Hot tip: Want more LOVEwork selfies? Try this 2-Day Itinerary of LOVEwork statues across the region.

Snap shots of statues and stuff.

Man Feeding Pigs statue in Falls Church, VAImage credit: Flickr user Mokaiwen/Katherine Bowman (Creative Commons)

Hidden in Don Beyer auto dealerships throughout the region, you’ll find some interesting statues to selfie with. Like the man feeding pigs at Don Beyer Volvo in Falls Church or, oddly, the man eating dog food across the street at Don Beyer Kia. There are also a set of bronze feet standing at Don Beyer Subaru in Alexandria. As a point of interest, Don Beyer is a former Lt. Governor of Virginia and a current Congressman for Virginia’s 8th District.

Korean Bell Garden at Meadowlark Botanical Gardens

When it comes to public art, Reston is also a great spot for artsy selfies. You can even take several self-guided walking tours at Lake Anne Plaza and Reston Town Center. In Vienna, a shot of the 3-ton Korean bell at Meadowlark Botanical Gardens is a rare find. Another fun shot is the flood marker outside Overlook 3 at Great Falls Park that shows how high the water has gotten over the years. It will blow your mind. But one of our favorite selfie spots (Is it art? Is it advertising? Is it whimsy?) is the giant watering can at the Holly, Woods and Vines garden center at 8453 Richmond Highway in Alexandria.

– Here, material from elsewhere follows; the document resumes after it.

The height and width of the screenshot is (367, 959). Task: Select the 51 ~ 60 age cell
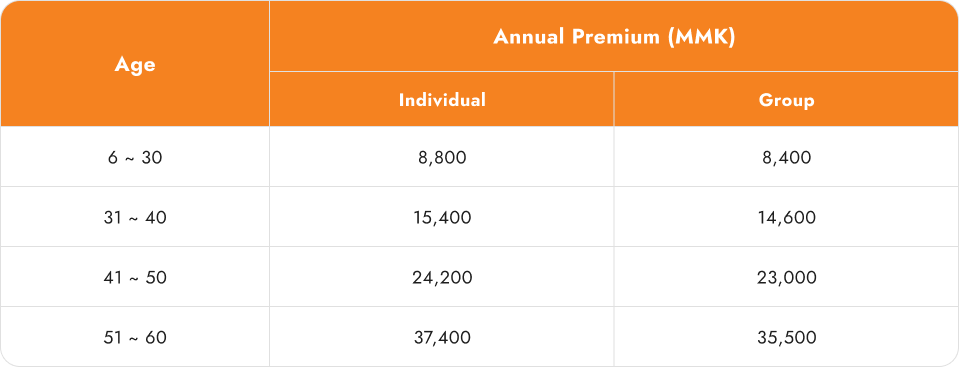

Now, these are just the more architecturally inspired selfie spots we recommend. For even more photo-worthy ideas, check out one of these Most Instagrammable Spots in Fairfax County or take a self-guided tour of Mosaic District’s colorful murals. If you’re touring Northern Virginia, you’ll find hundreds more frame-worthy finds in our parks, historic sites, museums, wineries and breweries (like the Bunnyman!). So clear a spot in your phone’s memory and bring your selfie stick! You’re going to have all sorts of photo fun in Fairfax County! If you find a spot we missed, let us know about it in the comments below or on social media using @VisitFairfax and #FXVA.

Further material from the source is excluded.